GHIMS vs LHIMS: How is patient data being protected in the process?
The transition from private, foreign-hosted Lightwave Health Information Management System (LHIMS) to a state-owned Ghana Health Information Management System (GHIMS) is a watershed moment for Ghana’s digital health care.
Driven by serious contractual breaches and concerns over data sovereignty, the move rightly refocuses attention on the crucial question: How does Ghana’s legal framework, specifically the Data Protection Act, 2012 (Act 843), protect sensitive medical records of every Ghanaian citizen?
Securing sovereignty
The Health Minister’s assurance that GHIMS will safeguard national health data is a direct response to the loss of administrative control experienced under LHIMS, whose cloud infrastructure was hosted outside Ghana.
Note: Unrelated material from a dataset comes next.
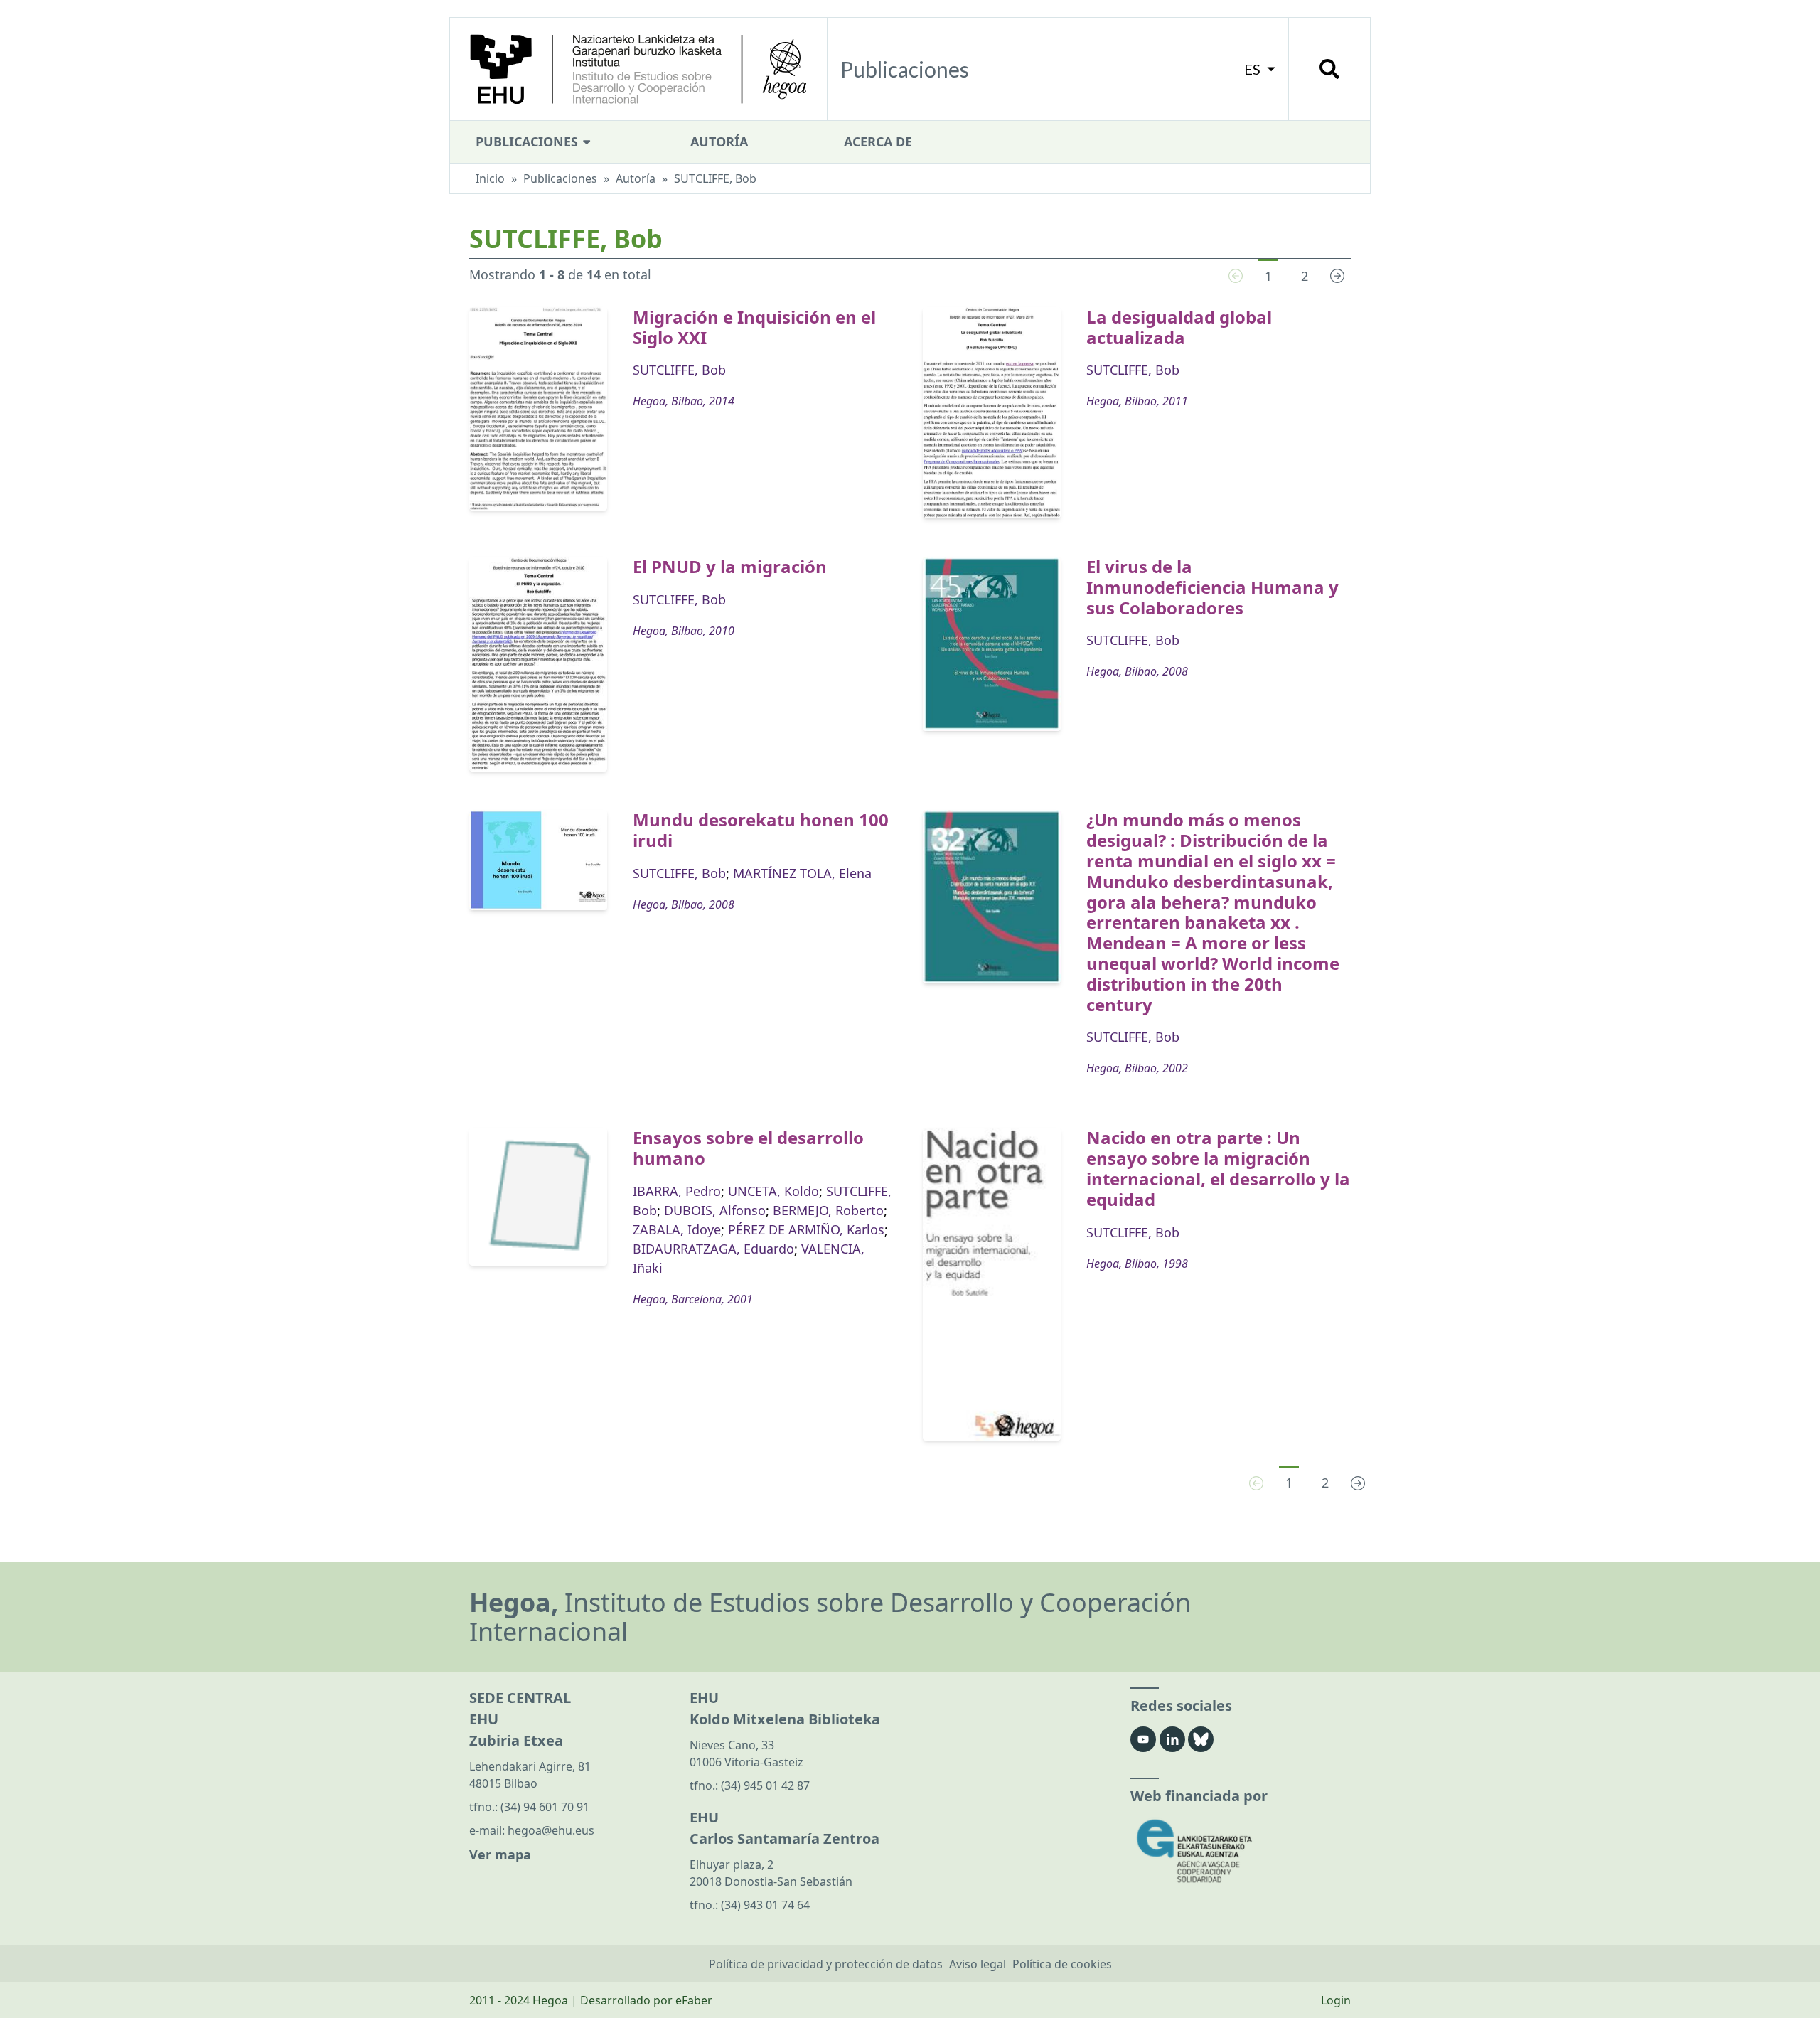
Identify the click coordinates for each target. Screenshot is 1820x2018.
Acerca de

This crisis highlights the vulnerability of outsourcing a nation’s most sensitive data without robust safeguards.
The shift to a state-owned and managed system, which will prevent any single vendor from monopolising the data, is a welcome step, though long overdue, towards ensuring data sovereignty.
Legal mandate
Ghana’s Data Protection Act (DPA) provides a foundation for protecting patient data, which is classified as “special personal data” due to its highly sensitive nature.
The DPA mandates that anyone processing this data must do so lawfully and reasonably, “without infringing the privacy rights” of the patient.
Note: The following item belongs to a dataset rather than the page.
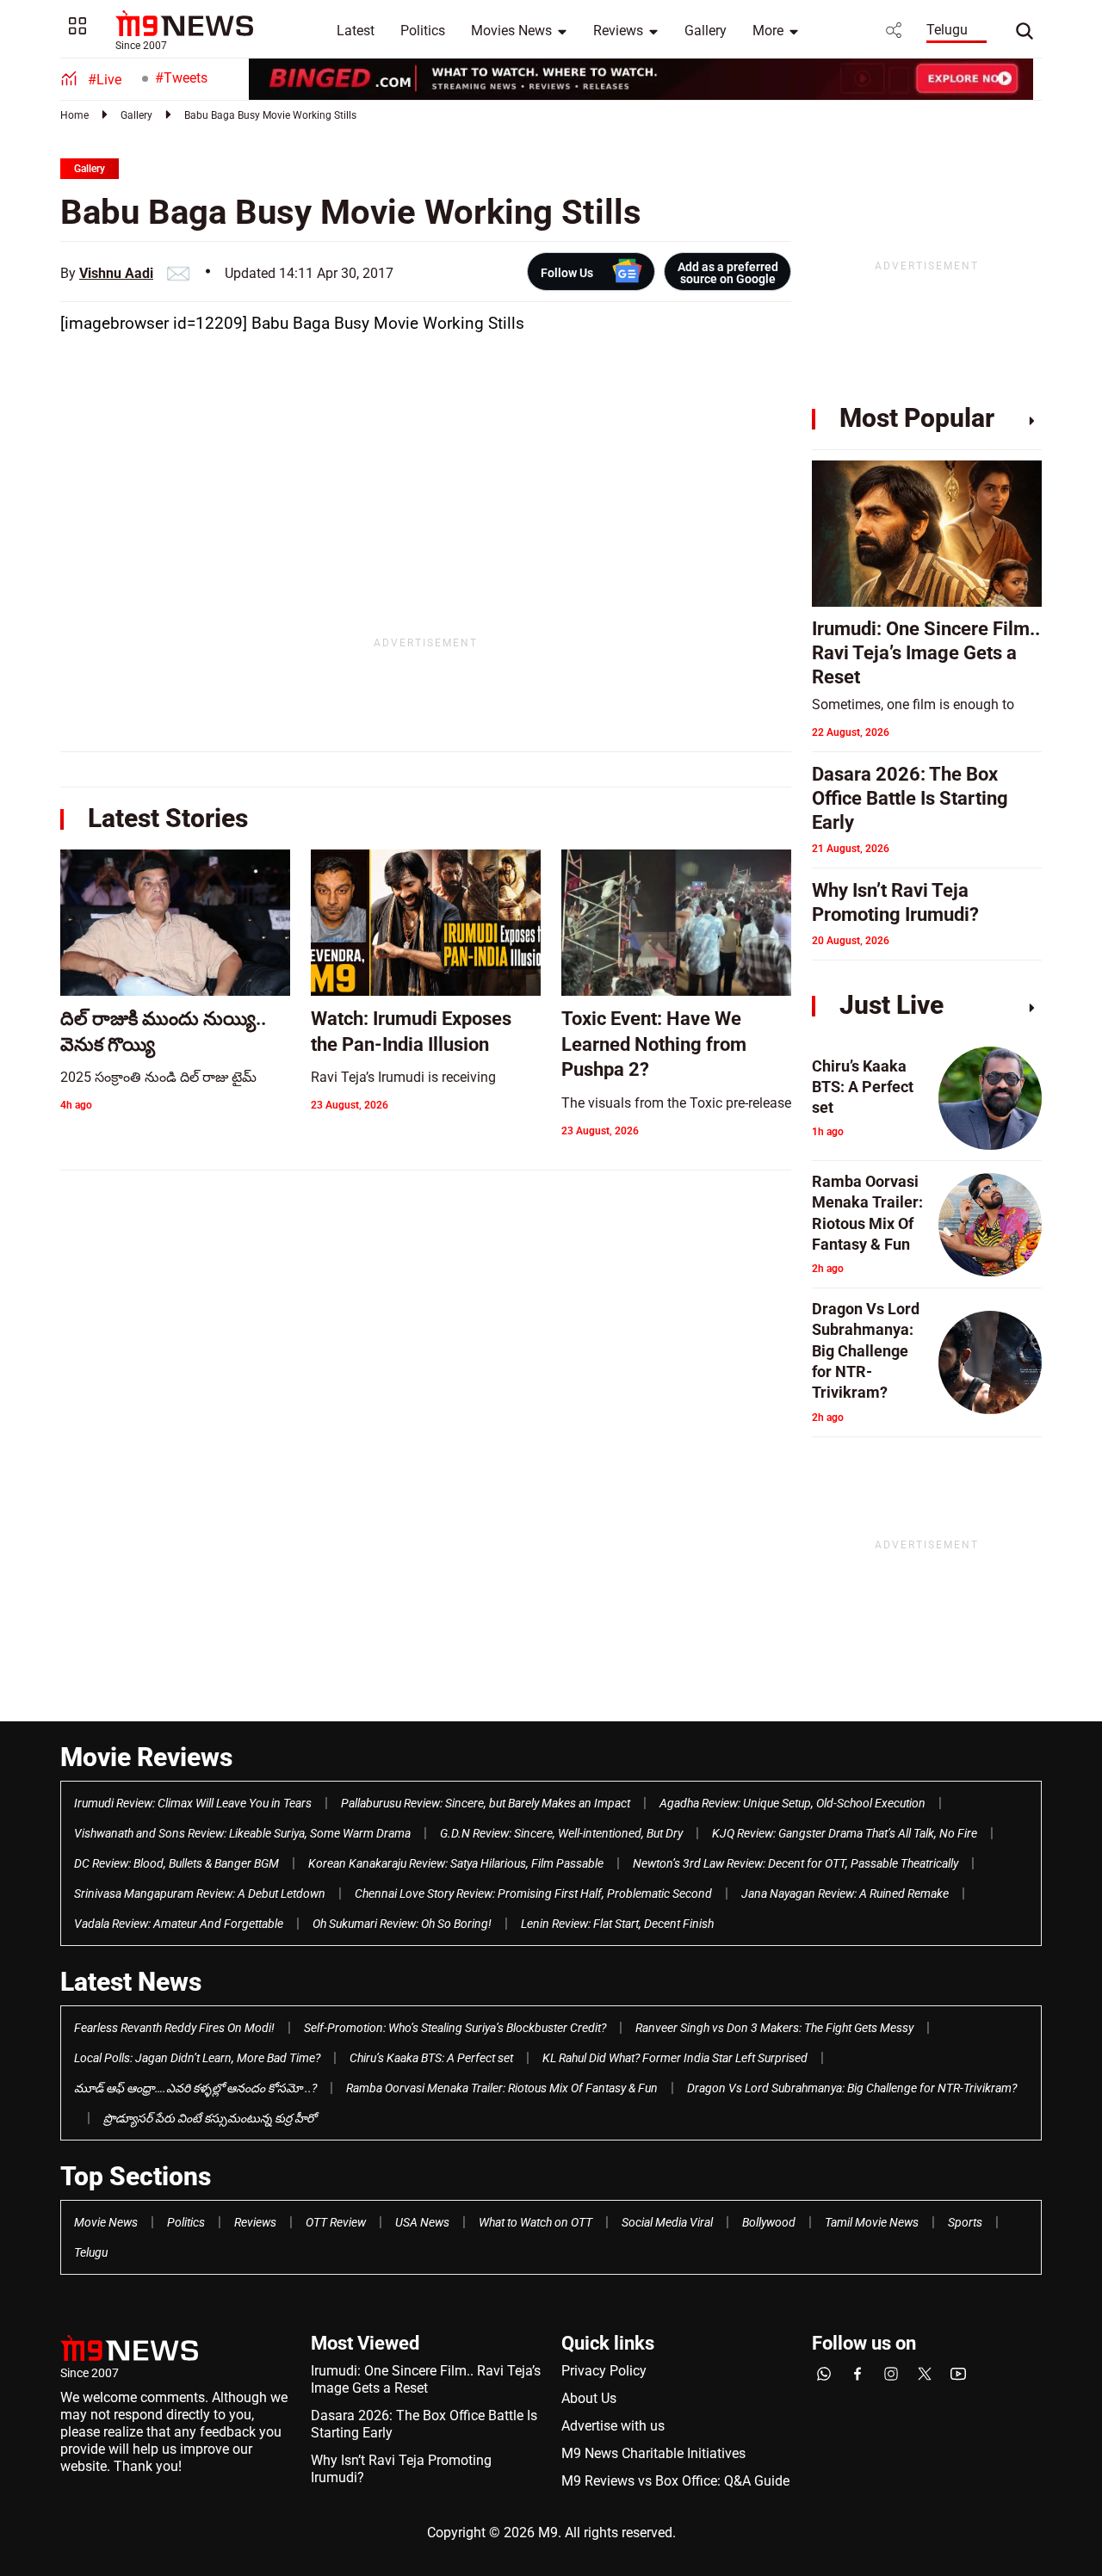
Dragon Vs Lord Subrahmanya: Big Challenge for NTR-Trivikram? (852, 2088)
Crucially, the DPA’s Lawfulness of Processing principle generally requires the prior consent of the data subject.
Experience Honest comfort
While the law permits processing special data for “medical purposes” (diagnosis, care, research) when a health professional is involved and bound by a duty of confidentiality, this framework places a clear and immediate responsibility on both the former processor (LHIMS) and the new one (GHIMS) to maintain absolute confidentiality and apply stringent data security safeguards.
Human cost
LHIMS’ refusal to hand over administrative access to the nation’s health data is more than a contractual dispute; it is a profound human rights issue.
When hospitals across the country were logged out, the action constituted a direct denial of the patient’s fundamental right to health and, potentially, the right to life.
Patient medical history is the bedrock of safe and effective care.
The instant lack of access to this data, which includes critical information on past surgeries, chronic conditions, and medication regimens built up over years, forces healthcare providers to return to archaic folder systems and, worse, requires patients to attempt to “rebuild” their own medical history.
Mitigating breach risk
A key threat in the transition from LHIMS to GHIMS is the unauthorised retention or use of patient data by the previous vendor, LHIMS.
Patients have a Data Subject Right to request that a data controller destroy or delete personal data when it no longer has the authorisation to retain it.
The use of this historical data by LHIMS for secondary purposes, such as research without consent, would violate the DPA’s Specification of Purpose and Compatibility of Further Processing principles.
LHIMS collected data for patient care management under a contract; At the end of the contract, any further use or retention of the records could be termed as an unauthorised infringement.
The Data Protection Commission (DPC) must intervene to enforce the destruction or handover of these records.
Comparing frameworks
Ghana’s Data Protection Act (DPA) shares essential elements with Europe’s General Data Protection Regulation (GDPR), which is the global benchmark for data rights.
Both legal frameworks emphasise explicit consent for processing, especially for sensitive data; and strong data subject rights (access, rectification, and erasure).
However, the LHIMS case clearly demonstrated the risks of external data hosting.
While the GDPR imposes strict rules on Cross-Border Transfers, requiring an ‘adequate level of protection,’ LHIMS’s foreign-hosted infrastructure exposed Ghana’s data to jurisdiction risk.
The DPA is robust in principle, but enforcement and resource allocation to the DPC in Ghana remain a challenge compared to Europe’s highly funded regulatory bodies.
Recommendations
To fully secure patient data under the new GHIMS platform and prevent future lapses, the following actions are critical:
• The Data Protection Commission (DPC) must immediately take strong action against LHIMS to compel the full, verified destruction or secure transfer of all patient data.
• Government must enact a clear policy requiring all critical national health data to be hosted within Ghana’s geographical borders, under state-controlled infrastructure, to ensure true and permanent data sovereignty.
• The Data Protection Commission (DPC) must be provided with adequate financial and human resources to effectively monitor and enforce compliance, conduct mandatory audits of GHIMS, and investigate data breaches promptly.
• Launch a campaign to inform Ghanaians of their Data Subject Rights under the DPA, especially concerning their health records, and the straightforward process for filing complaints with the DPC.
The move to GHIMS is an opportunity to reset the standard for digital health security in Ghana.
We must ensure that the governing law is not just a promise but is robustly enforced to protect the privacy and confidentiality of every Ghanaian patient.
The writer is a health policy consultant.